Si cette histoire peut être intéressante, c’est parce qu’elle n’est pas seulement mienne. Elle est celle d’une génération et de ses rêves nés du désir de changer le monde à la suite des monstrueux désastres de la Seconde Guerre Mondiale. Cette « révolution » Janis la porta en ce sens qu’elle était femme, bisexuelle, chanteuse rock née du blues, réfractaire revendiquée. Comme Jimi Hendrix, elle fut une figure politique essentielle, accompagnant, devançant même parfois les mouvements de l’époque, non par les discours que l’un et l’autre auraient pu proférés, mais du fait de la force de ce qu’ils incarnaient.

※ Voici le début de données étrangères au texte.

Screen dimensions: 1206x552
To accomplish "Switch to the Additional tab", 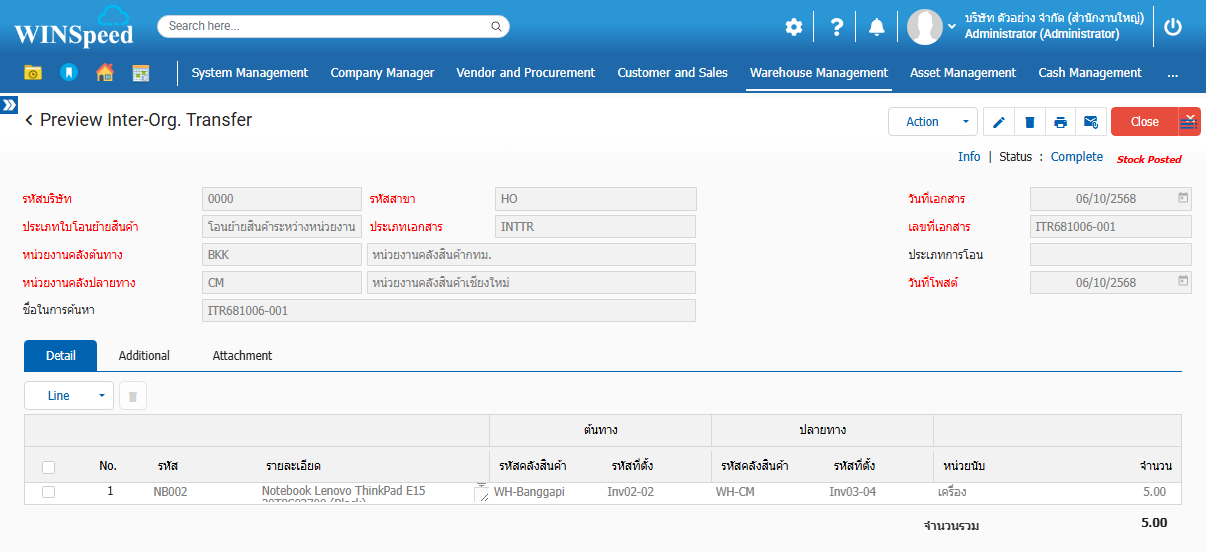I will [x=144, y=356].
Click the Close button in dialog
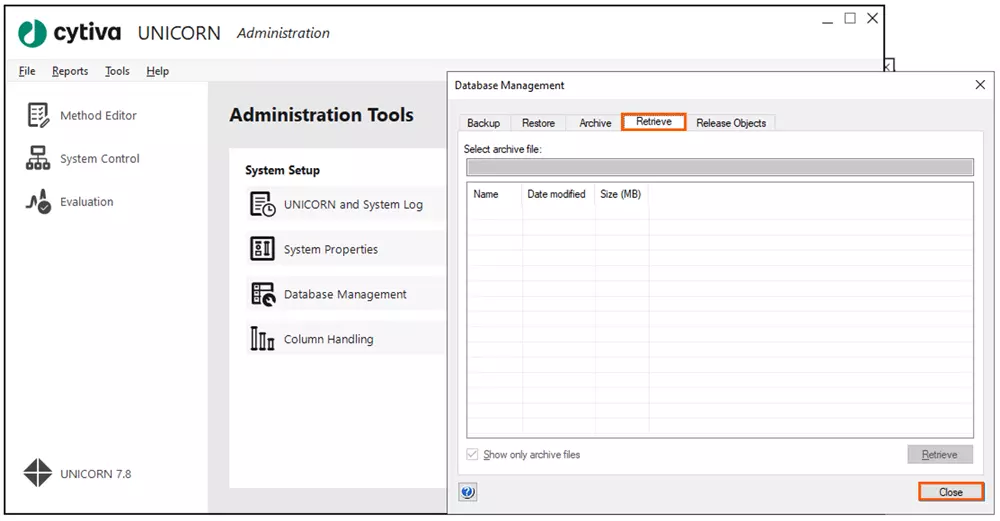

Une femme brisant tous les codes convenus de la féminité, un homme défiant toutes les assignations dues à la couleur de sa peau, tout comme les codes de la virilité, tout cela permis par la puissance transgressive de leur présence et de leur génie musical respectif.
Si, aujourd’hui de jeunes adolescents écoutent Janis Joplin et Jimi Hendrix avec une même passion, c’est que contrairement à d’autres artistes de l’époque, ni l’un ni l’autre ne sont démodés, tant ils furent à la fois symboles dans leur temps et totalement hors du temps.
Pour moi, de son Texas natal à la Californie, en passant par New York, refaire la route de Janis, prendre les chemins qu’elle avait pris, retrouver tous les lieux qu’elle avait habités, passer des jours et des heures intenses à traîner avec ceux avec qui elle avait traîné, avec qui elle avait chanté, avec ceux qu’elle avait aimés d’amour ou d’amitié, c’était tenter de comprendre, tenter de posséder ce qui me possédait.
Mais, le but de ce long voyage n’était pas seulement d’aller à la rencontre de mes émotions intimes, c’était aussi le désir de reconstruire, analyser, raconter l’Histoire de cette génération qui avait porté au paroxysme la volonté, toute aussi violente que joyeuse, d’inventer une société nouvelle et sa Contre-culture. Être réalistes, demander l’impossible, pour nous-mêmes et pour toutes les générations qui suivraient…
D’aucuns pourraient considérer que la mort de Janis Joplin en octobre 1970, quinze jours après celle de Jimi Hendrix, quelques mois avant celle de Jim Morrison, sonna le glas d’une courte « Parenthèse enchantée » qui, de 1962 à 1970, avait porté au paroxysme les espoirs, les réalités, les excès parfois mortifères de toute une jeunesse du monde occidental.
De fait, en cette année 2025, toutes les valeurs qui furent alors revendiquées, tous les acquis qui furent arrachés, semblent voler en éclats dans le monde d’aujourd’hui. D’un continent l’autre, beaucoup de puissants ou d’anonymes, avec une opiniâtreté revancharde, s’appliquent à détruire ce qu’avait construit cette Histoire des Sixties : aux premiers rangs desquels les luttes pour les droits civiques, celles des droits des femmes et des LGBT. Ils nous rappellent ainsi l’avertissement de Simone de Beauvoir fait aux femmes : « Rien n’est jamais définitivement acquis. Il suffira d’une crise politique, économique ou religieuse pour que les droits des femmes soient remis en question. Votre vie durant, vous devrez rester vigilantes ». Cela est vrai de tous les Droits. L’Amérique d’aujourd’hui, terre natale de Janis, celle qui fut aussi le territoire de nos amours et de nos aventures, nous en donne la sinistre preuve tous les jours…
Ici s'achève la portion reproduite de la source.